The Daily Herald

Today in history

Daily Herald | Posted: Tuesday, July 7, 2009 8:00 am

Today is Tuesday, July 7, the 188th day of 2009. There are 177 days left in the year.

Today's Highlight in History:

July 7, 1865, four people were hanged in Washington, D.C., for conspiring with John Wilkes Booth to assassinate President Abraham Lincoln.

On this date:

In 1898, the United States annexed Hawaii.

In 1919, the first Transcontinental Motor Convoy, in which a U.S. Army convoy of motorized vehicles crossed the United States, departed Washington, D.C. (The trip ended in San Francisco on Sept. 6, 1919.)

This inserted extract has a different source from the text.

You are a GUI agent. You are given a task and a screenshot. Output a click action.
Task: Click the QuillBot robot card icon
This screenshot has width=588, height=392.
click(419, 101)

In 1930, construction began on Boulder Dam (later Hoover Dam).

In 1948, six female reservists became the first women to be sworn into the regular U.S. Navy.

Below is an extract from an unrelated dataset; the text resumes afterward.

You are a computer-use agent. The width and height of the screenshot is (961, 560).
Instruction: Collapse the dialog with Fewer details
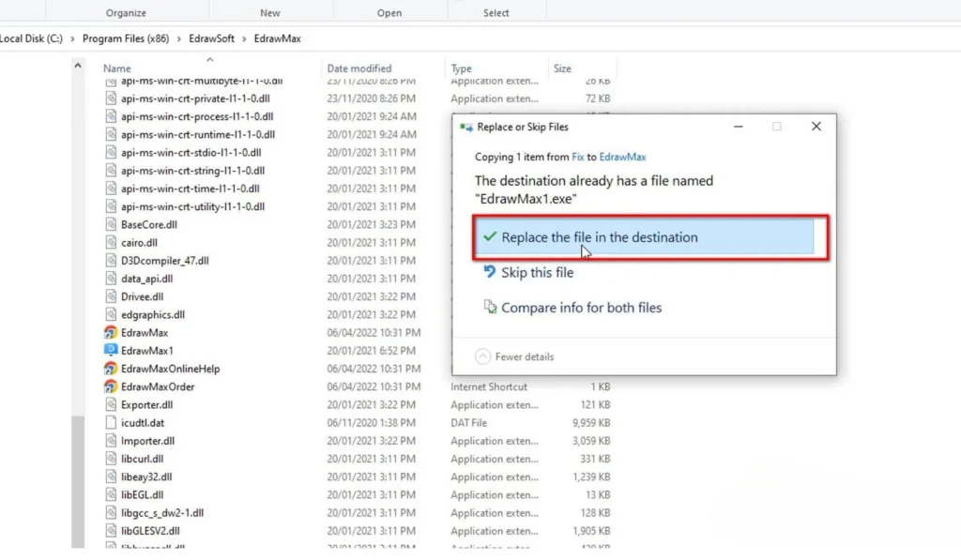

In 1981, President Ronald Reagan announced he was nominating Arizona Judge Sandra Day O'Connor to become the first female justice on the U.S. Supreme Court.

In 1983, 11-year-old Samantha Smith of Manchester, Maine, left for a visit to the Soviet Union at the personal invitation of Soviet leader Yuri V. Andropov.

In 2005, suicide terrorist bombings in three Underground stations and a double-decker bus killed 52 victims and four bombers in the worst attack on London since World War II.

Today's Birthdays: Pulitzer Prize-winning author David McCullough is 76. Former Beatles drummer Ringo Starr is 69. Pop singer David Hodo (The Village People) is 62. Olympic silver and bronze medal figure skater Michelle Kwan is 29.